Peki bir yönetim sistemi doğru şekilde nasıl kurulabilir ?

  • Yönetim sistemleri, organizasyonun yaşadığı fiziksel mekanlarda kurulur.
  • Gözlem, her türlü bilgi toplama yönteminden önce gelir. Tüm yapıyı gözleme fırsatı sunacak kadar uzun gözlem yapılması en hayati husustur. Olguyu birisinin anlatması ile ancak bir kısmı anlaşılabilir. Masa başında bir grup - velev ki bilgili ve yetkili olsunlar - vasıtası ile yönetim sistemi kurulmaz.  Hele ki benzer organizasyonlarda kullanılan sistemlerin iyi uygulama örneği olarak değerlendirilip kopyalanması düşünülemez bile. Mutlaka uyarlama gerekir ki bu durum kelimeleri ve cümleleri değiştirmekten çok daha fazlası demektir.
  • Soyutlama her şeydir. Mutlak olan şey fiziksel olarak oluşan olgulardır.

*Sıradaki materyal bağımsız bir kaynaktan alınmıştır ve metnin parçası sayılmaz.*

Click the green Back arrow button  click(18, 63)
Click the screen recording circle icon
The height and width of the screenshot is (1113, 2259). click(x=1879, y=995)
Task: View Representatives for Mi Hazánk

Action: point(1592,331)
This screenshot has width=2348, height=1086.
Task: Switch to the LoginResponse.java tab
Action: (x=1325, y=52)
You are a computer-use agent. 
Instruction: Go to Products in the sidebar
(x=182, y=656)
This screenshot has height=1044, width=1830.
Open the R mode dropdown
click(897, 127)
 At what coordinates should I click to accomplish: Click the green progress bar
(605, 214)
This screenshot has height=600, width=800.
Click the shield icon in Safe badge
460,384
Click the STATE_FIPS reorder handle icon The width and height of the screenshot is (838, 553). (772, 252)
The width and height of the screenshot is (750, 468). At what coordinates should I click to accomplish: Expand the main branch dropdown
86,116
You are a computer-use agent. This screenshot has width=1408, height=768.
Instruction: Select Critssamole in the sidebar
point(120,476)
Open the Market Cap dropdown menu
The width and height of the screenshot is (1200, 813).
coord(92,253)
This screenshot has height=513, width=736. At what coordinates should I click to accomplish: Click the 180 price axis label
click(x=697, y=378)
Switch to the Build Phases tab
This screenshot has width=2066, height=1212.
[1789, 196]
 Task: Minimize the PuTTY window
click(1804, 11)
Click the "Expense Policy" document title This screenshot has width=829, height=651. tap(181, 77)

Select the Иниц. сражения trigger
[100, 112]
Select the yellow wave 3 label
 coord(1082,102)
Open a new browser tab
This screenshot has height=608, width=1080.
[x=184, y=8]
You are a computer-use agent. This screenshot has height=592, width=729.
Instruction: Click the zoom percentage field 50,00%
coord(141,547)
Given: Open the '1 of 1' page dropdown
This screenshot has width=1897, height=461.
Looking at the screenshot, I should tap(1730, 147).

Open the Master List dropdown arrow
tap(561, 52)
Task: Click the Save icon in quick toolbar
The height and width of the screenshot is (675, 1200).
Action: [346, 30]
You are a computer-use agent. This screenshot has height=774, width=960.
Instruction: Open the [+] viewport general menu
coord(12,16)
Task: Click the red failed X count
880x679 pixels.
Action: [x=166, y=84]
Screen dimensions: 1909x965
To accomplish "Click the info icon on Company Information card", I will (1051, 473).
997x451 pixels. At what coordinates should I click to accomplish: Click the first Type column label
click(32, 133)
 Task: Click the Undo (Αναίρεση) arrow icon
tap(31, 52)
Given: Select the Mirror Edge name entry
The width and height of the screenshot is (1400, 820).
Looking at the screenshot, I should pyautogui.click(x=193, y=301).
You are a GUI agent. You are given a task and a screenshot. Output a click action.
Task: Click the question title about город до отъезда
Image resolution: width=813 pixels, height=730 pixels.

Bunların tasarımsal ikizleri ikincildir ve gerçeğine ne kadar yakın soyutlanırsa o kadar başarım şansı artar.
  • Tasarımı yapılan bileşenler ki bunlara terminolojide süreç, prosedür vb isimler verilir, tasarlanır tasarlanmaz güncellenme yaşam döngüsü ile birlikte devreye alınır.
  • Güncellenebilirlik (çeviklik denilebilir) bir tasarımın en rekabetçi yönüdür.

Sonuç

Kuruma özel tasarlanmamış yönetim sistemleri, organizasyon içindeki veya ekosistemindeki her türden yapı ve kişi için sorun teşkil eder. Bu durumun nedeni, sistem kurmak için gerekli olan kaynakların - özellikle entellektüel kaynağın - ayrılmamasıdır. Yeterince kaynak ayrıldığında ve doğru bir şekilde tasarlandığında bir yönetim sistemi tüm yönleri ile pozitif bir ilerlemeye neden olacaktır.

Doğru tasarlanmış bir yönetim sisteminin uygulandığı yapılarda çalışan birisi, her şeyden önce güvendedir. Organizasyonu ve birlikte çalıştığı kişiler ne yaptıklarının "kesinlikle" farkındadırlar.  Çalışırken herhangi bir kaosla karşılaşmadıkları gibi, gerek dışsal ve gerekse organizasyon içi gereklilikler nedeni ile organizasyon işleyişini hızlıca değiştirebilirler ve bu değişimi yönetebilirler.

Şöyle bir motto ile bitirmek yararlı olacaktır;

Uçağı sen uçurmalı, sonraki varılacak noktayı sen belirlemelisin. Sonraki noktaya varıldığında nereye vardığını bilmek, varılacak yeri sen belirlemediysen tehlikelerin en büyüğüdür.